Middleton-in-Teesdale: The reckoning arrived, snapping branches under the weight of wet, wind-driven snow
Along the slippery river bank footpath, the trees, still flinching under a north-easterly wind, had already shed most of the overnight snow. I shook the branches of a goat willow, which were still weighed down with ice and blocked our path, stepping back as they sprung upwards and scattered their crystalline burden. When we had last walked under it, on a warm afternoon two days ago, we had listened to the murmur of bumblebees as we passed underneath. Then, in the field beyond, we'd watched a cackling flock of fieldfares assembling, on the point of departure for their Scandinavian breeding grounds. It had seemed that the last vestiges of winter were about to take flight, but there was a nagging doubt that we might somehow have to pay for such an unusually early and sultry spring.

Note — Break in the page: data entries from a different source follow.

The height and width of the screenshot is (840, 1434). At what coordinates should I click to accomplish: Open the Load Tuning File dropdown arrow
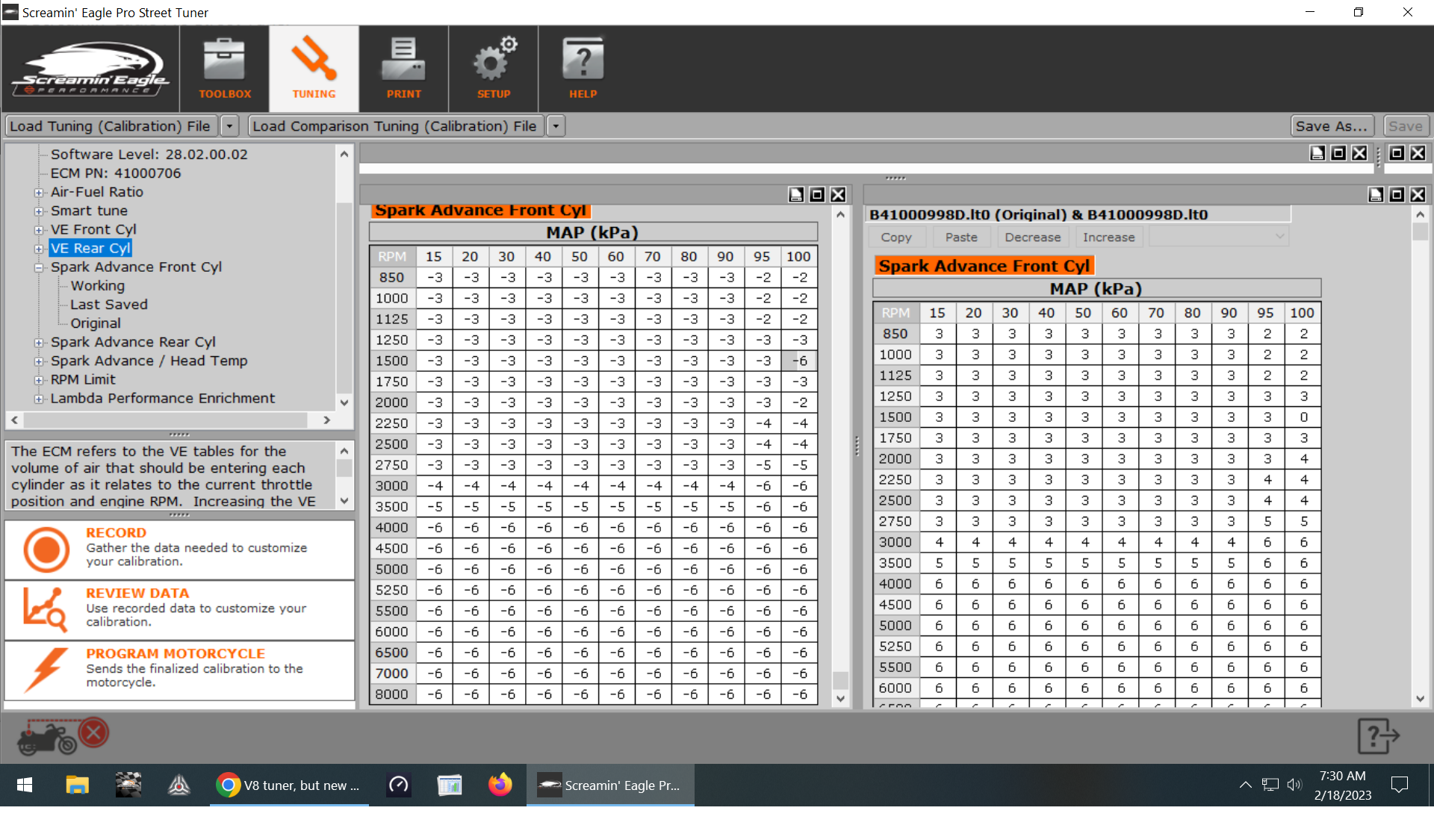click(x=230, y=126)
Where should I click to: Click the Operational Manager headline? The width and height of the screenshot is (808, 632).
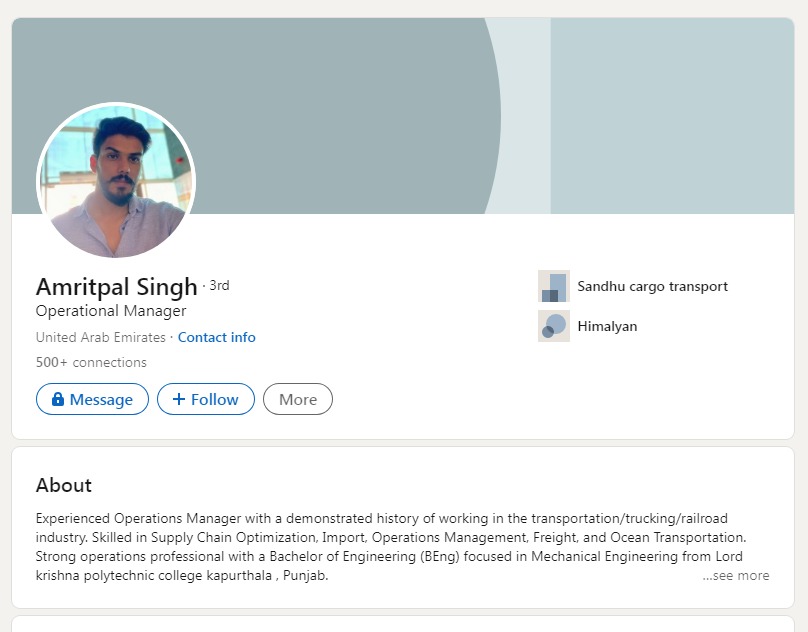[111, 311]
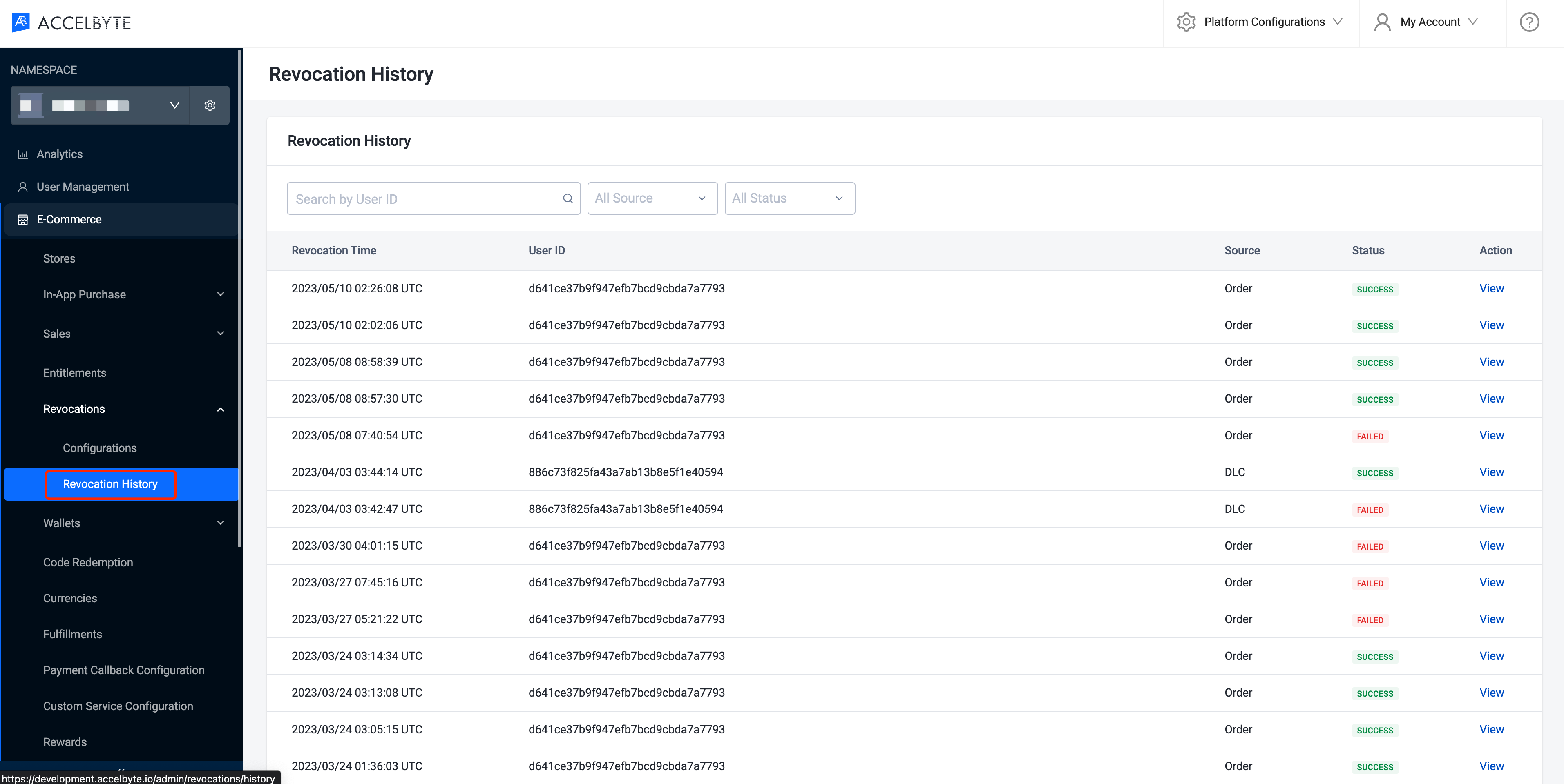
Task: Open the Revocations Configurations page
Action: pos(100,447)
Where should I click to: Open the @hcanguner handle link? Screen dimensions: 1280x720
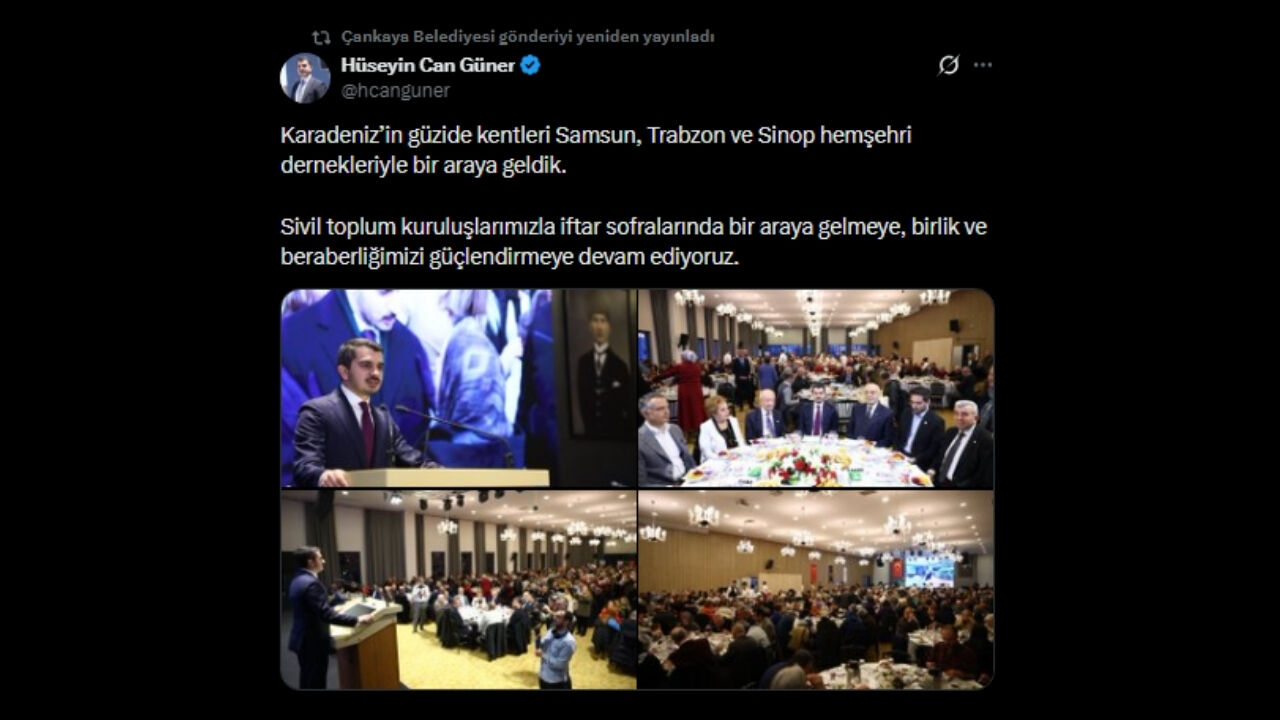click(396, 91)
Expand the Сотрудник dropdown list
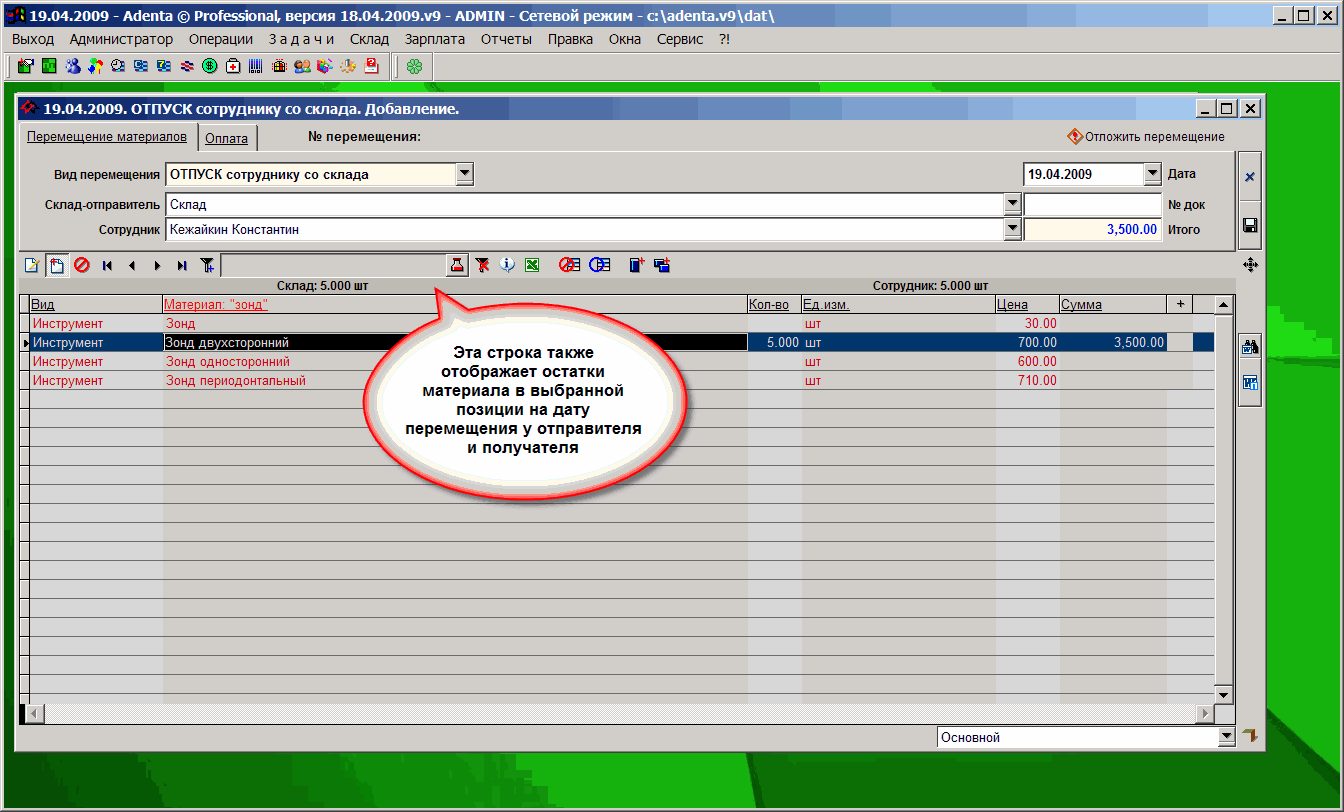Viewport: 1344px width, 812px height. click(1011, 229)
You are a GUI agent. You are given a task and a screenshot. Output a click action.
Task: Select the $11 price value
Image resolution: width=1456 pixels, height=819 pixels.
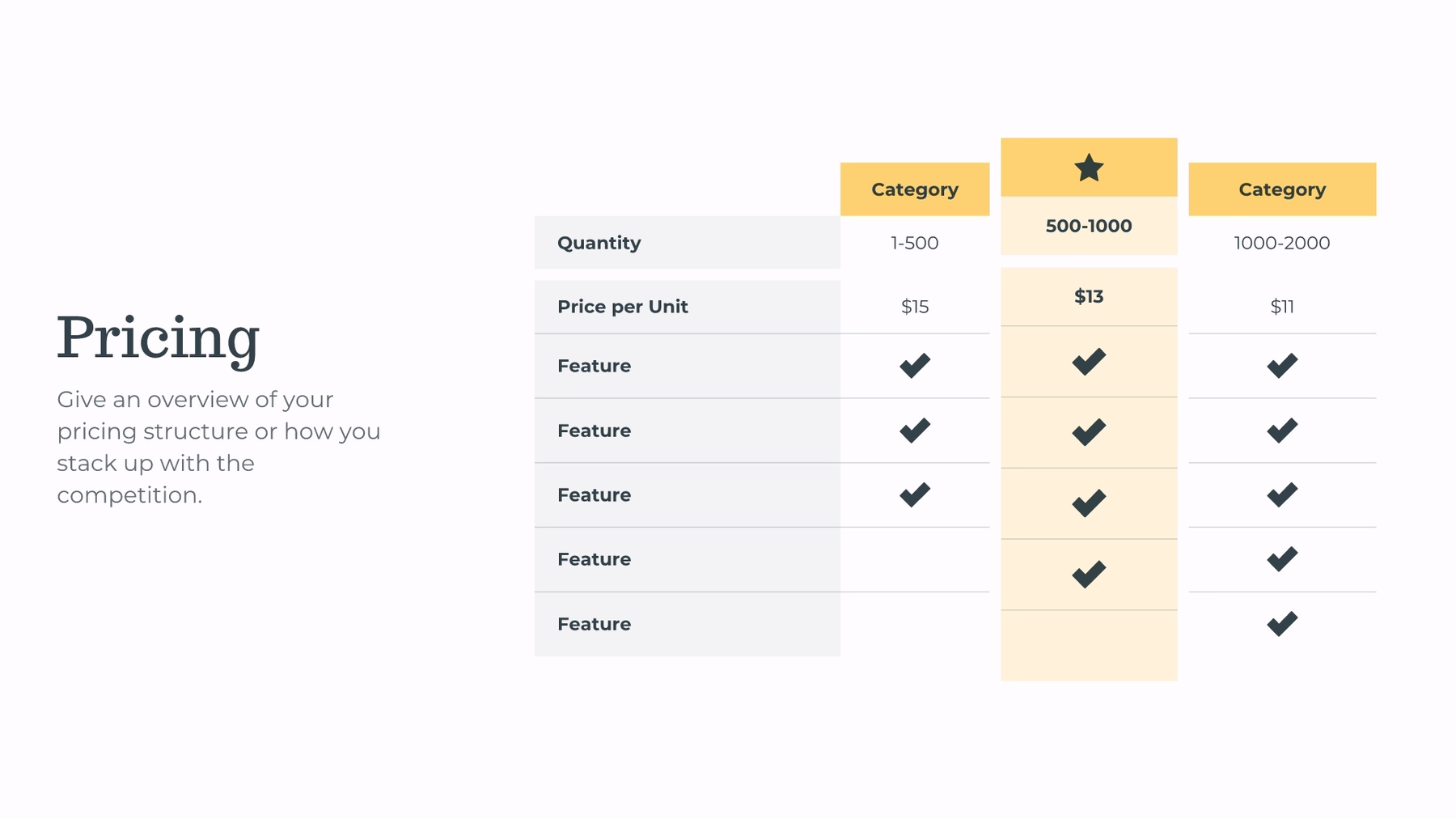click(x=1282, y=307)
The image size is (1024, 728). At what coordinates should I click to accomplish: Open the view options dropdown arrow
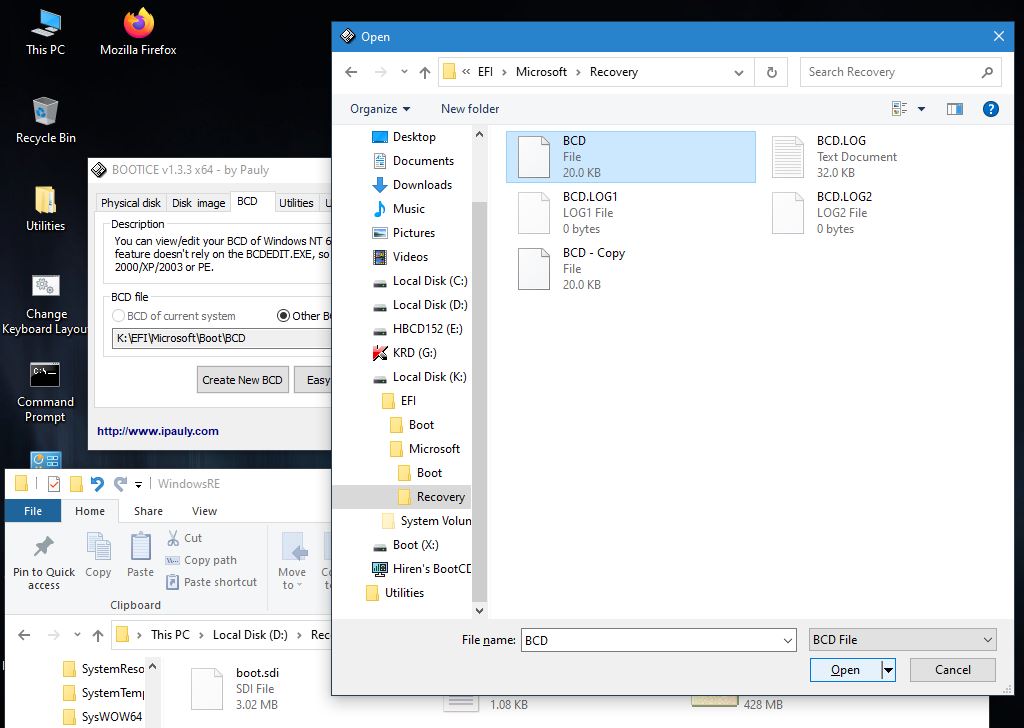click(x=921, y=109)
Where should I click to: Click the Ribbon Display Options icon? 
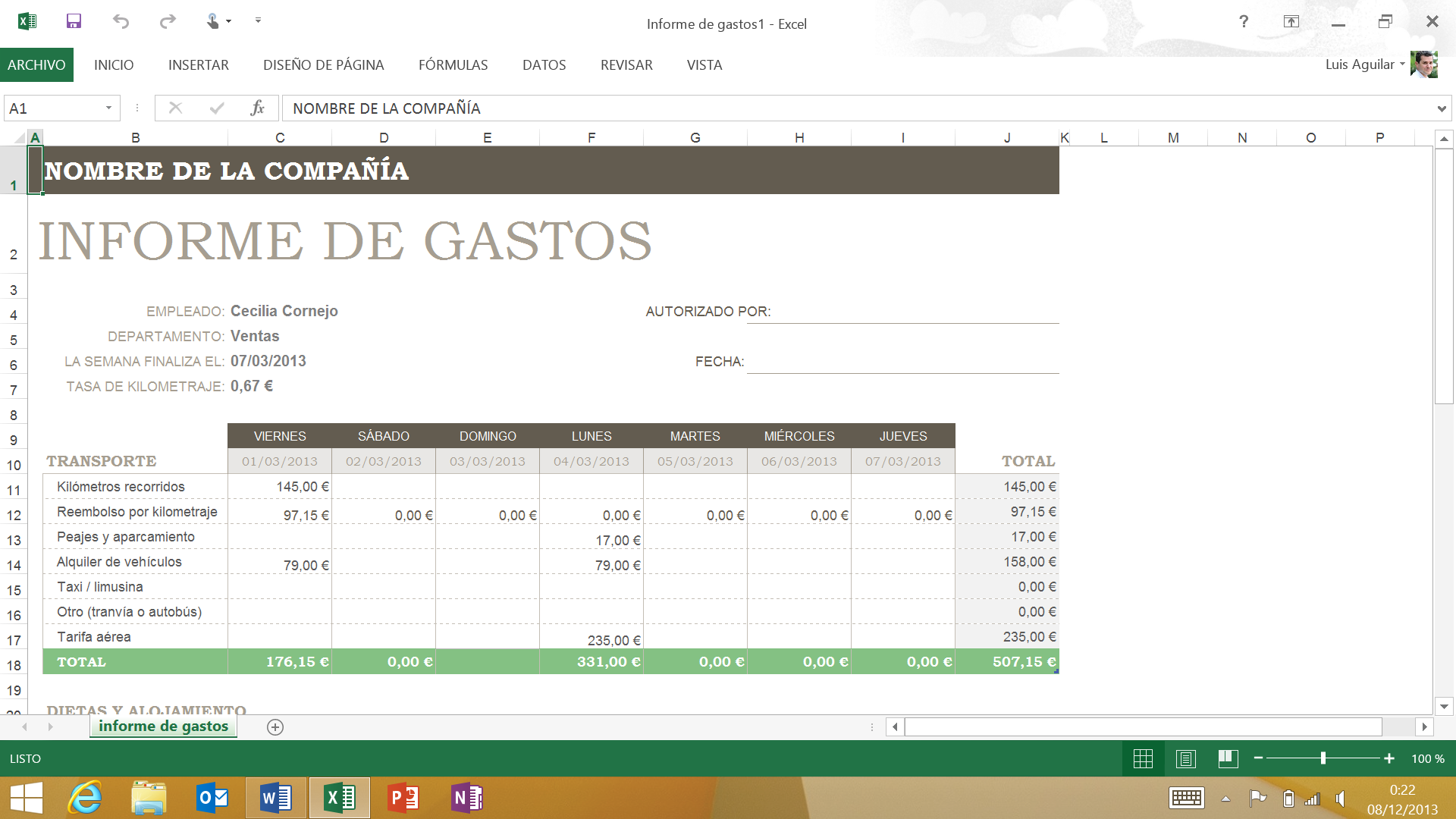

The reckoning arrived last night, burying daffodils and snapping branches under the weight of wet, wind-driven snow. I wondered how the precocious lime-green larch needles and their pink embryonic cones, unable to resist the lure of last week's sun, had fared. When we reached that group of trees, perched high above the river, we found their sprouted twigs as immaculate and shocking in their paintbox brilliance as they had been before the icy blast arrived.
In the snow, now melting fast under our feet, celandines and primroses were still buried, but the sounds of spring drifted up from the river. A pair of oystercatchers chased past, piping hysterically. A wren, perched on a snow-capped wall, unleashed a full-throated, explosive burst of song, and in the shelter of the woodland we could hear cascading notes of a willow warbler, recently arrived from a sub-Saharan climate into a warm spring that had temporarily turned to Arctic tundra overnight. The snow, winter's last petulant gesture, will linger in the shadow of drystone walls for a day or two yet, but spring's resilience is inspirational.